U.S. firefighters bring fight to Afghanistan
February 20, 2011
MULTI-NATIONAL BASE TARIN KOT, Afghanistan - On Sep. 11, 2001 a series of terrorist attacks brought down the Twin Towers killing thousands of innocent people including hundreds of New York City firefighters.
Almost ten years later, U.S. firefighters are still carrying on the memory of their fallen brothers and fighting against terrorism in Afghanistan alongside all of the coalition's military forces.
A group of 22 firefighters from all over the country have joined together to form the Tarin Kot Fire Department and support the mission in Afghanistan.

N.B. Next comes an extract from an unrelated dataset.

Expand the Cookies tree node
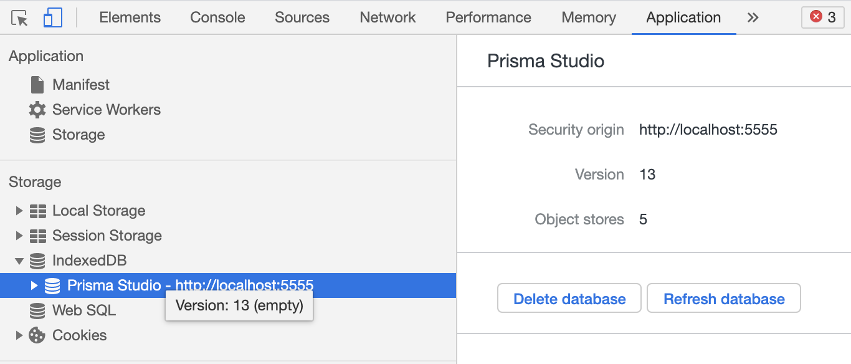19,335
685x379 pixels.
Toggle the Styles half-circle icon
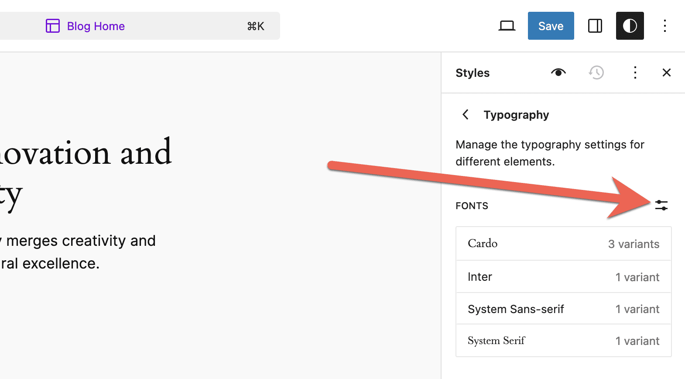pyautogui.click(x=630, y=26)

The TKFD provides fire protection for every nation on Multi-National Base Tarin Kot and provides assistance during rocket attacks, vehicle accidents and medical emergencies.

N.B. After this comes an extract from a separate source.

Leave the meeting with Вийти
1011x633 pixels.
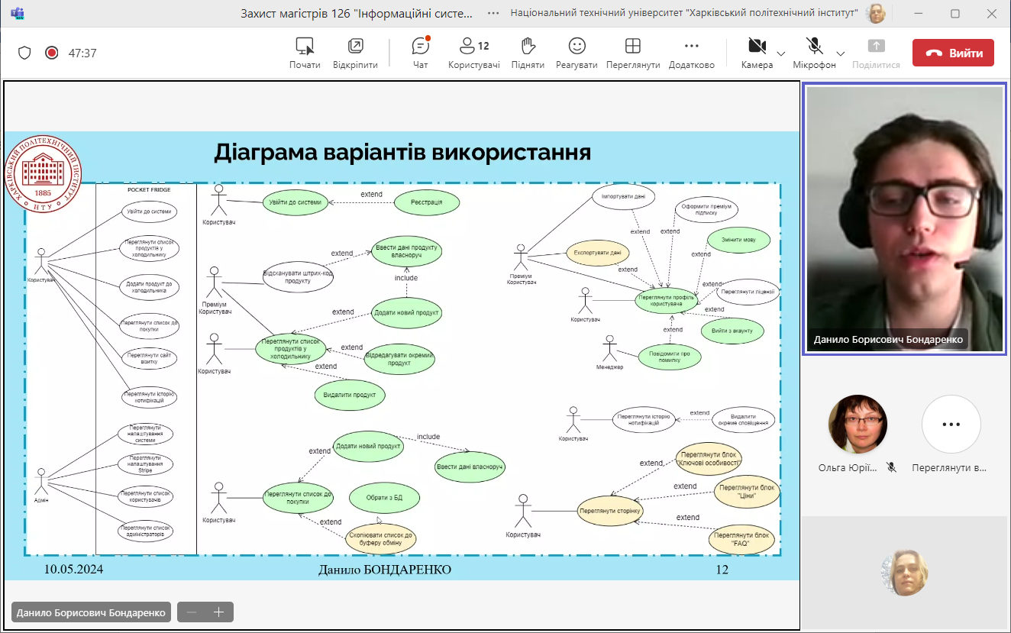pos(953,53)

"It lets the Soldiers do what Soldiers do," said George J. Chambers III, chief of the TKFD and Hillsboro, Tenn. native. "Some people may think I'm nuts, but I like what I'm doing and I get to serve my country again."
Chambers is a retired Air Force firefighter and has been in Afghanistan since Oct. 2010, when the group of U.S. firefighters took over the fire department from the Dutch.

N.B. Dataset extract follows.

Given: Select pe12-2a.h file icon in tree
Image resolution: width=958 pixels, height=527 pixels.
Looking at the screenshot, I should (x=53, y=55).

Dominic Ahmee, a firefighter on Chambers' crew recalled one of the biggest fires they put out, just two weeks after arriving in Afghanistan.
"A bunch of [Afghan National Army] tents had caught on fire," said the Kailua Kona, Hawaii native. "We did a quick offensive on it with Army firefighters hitting it from one side with roof turrets while the rest of our fighters attacked the other side putting out spot fires."
With a quick effort from both teams, the fire was extinguished just moments before a tent with the unit's mortar rounds caught fire.
"If that would have caught, it would have been a bad day," said Chambers.
Besides fighting fires, the TKFD also participates in humanitarian efforts. Any time an Afghan child becomes injured, members of the TKFD will go to the hospital and bring them toys as part of a Toys-For-Tots program.
Ahmee said it's amazing to see how much of an impact something so small can have on someone.
The firefighters also donate their own clothing to wounded Afghans who come through the hospital, said Michael Muston, a firefighter for TKFD and Austin, Texas native.
"When some of the wounded come in they have pretty much all their stuff cut off of them," said Muston, a former Army Reserve firefighter. "Just being able to help them out that way is a big thing."
Despite all of the action and activity, the best part of his job is when he can go to bed at night knowing nobody got hurt that day, said Chambers.
"When everybody comes home with ten fingers and ten toes, I can rest easy and we can wake up do it all over again," he said.